Ancient and Modern Classicism in Italy – Online Exhibition
Ancient and Modern Classicism in Italy
Online Exhibition
For the Summer of 2020 Galleria del Laocoonte and W. Apolloni of Rome have prepared a monumental exhibition centred around the inspiration that Italian Twentieth Century art drew from the ancient Graeco-Roman figurative civilisation. Among the many works presented, the wide painted panel by master of fresco Achille Funi (1890-1972), representing Parnassus, towers over every other. Pompeian in inspiration, it used to decorate the classroom in Brera where the painter himself taught fresco technique until his death.
Another exceptional piece, for both size and force of expression, is the coloured cartoon by Alberto Ziveri (1908-1990) depicting the goddess Minerva with the attributes of Rome, employed to make the colossal mosaic for the firefighter’s school near Rome. A small, exquisite bronze by Duilio Cambellotti (1876-1960) entitled Armour, celebrates the ancient roman rural labourer that would take arms if his Country were in peril, combining the dynamic simplicity of modernity with the memory of archaic pre-classical bronzes. In a similar way the sculptor Libero Andreotti (1875-1933) cast his Venere-Fortuna as if it were an early renaissance bronze. In addition to this, La Vigne, a rare sculpture by Andreotti in Candoglia’s marble – the stone used at Milan’s Duomo – portrays a seductive Bacchante, with a drunken little Bacchus lying on her back, the teeth marks of the chisel recalling Michelangelo’s non-finito working practise.

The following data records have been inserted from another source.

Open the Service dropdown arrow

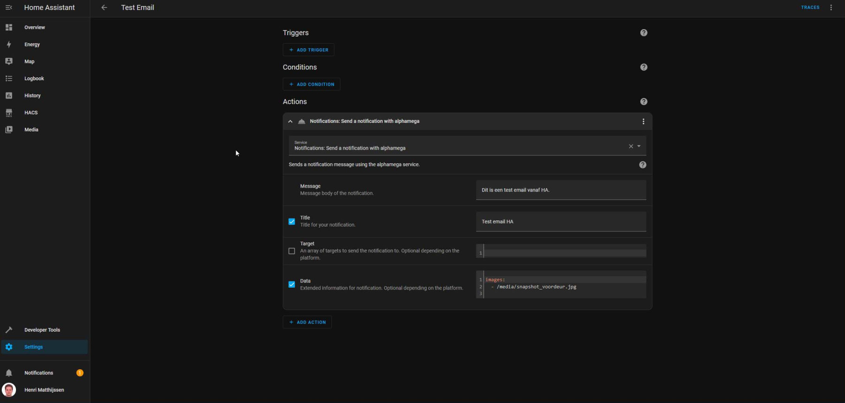coord(639,146)
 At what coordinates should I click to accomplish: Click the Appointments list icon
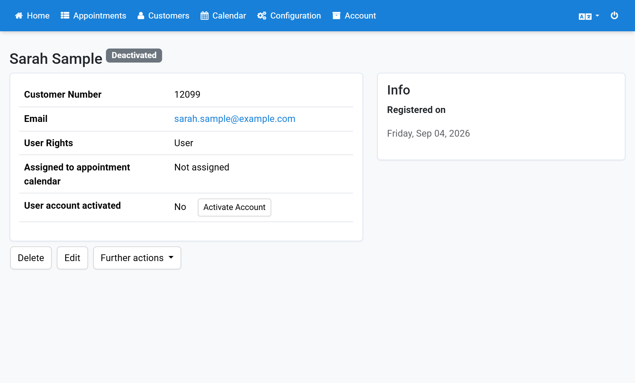pyautogui.click(x=65, y=16)
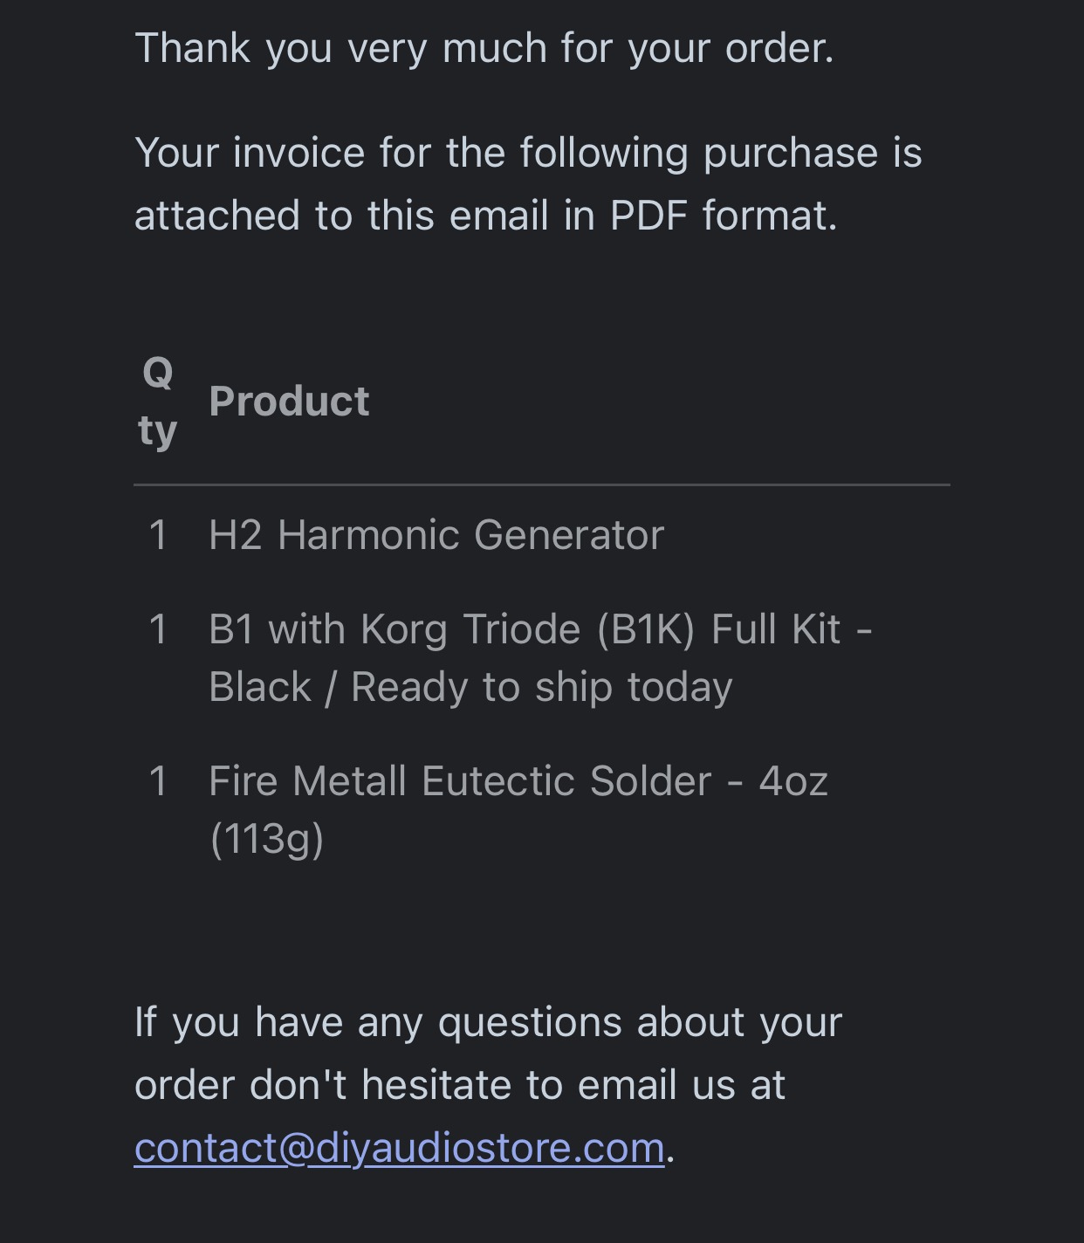Click the Product column header
This screenshot has height=1243, width=1084.
click(x=289, y=401)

Beauty and struggle are what we prize in art, as shown by our adoption of Laocoön as the symbol for our galleries in both Rome and London. The life-size Laocoön marble group by Vincenzo de’ Rossi, a two tonne mannerist masterpiece that stands at the centre of our roman exhibiting space is both a symbol and an aesthetic paragon for us, and can be viewed alongside Patrick Alò’s contemporary interpretation of the same subject thanks to London Art Week’s new online platform.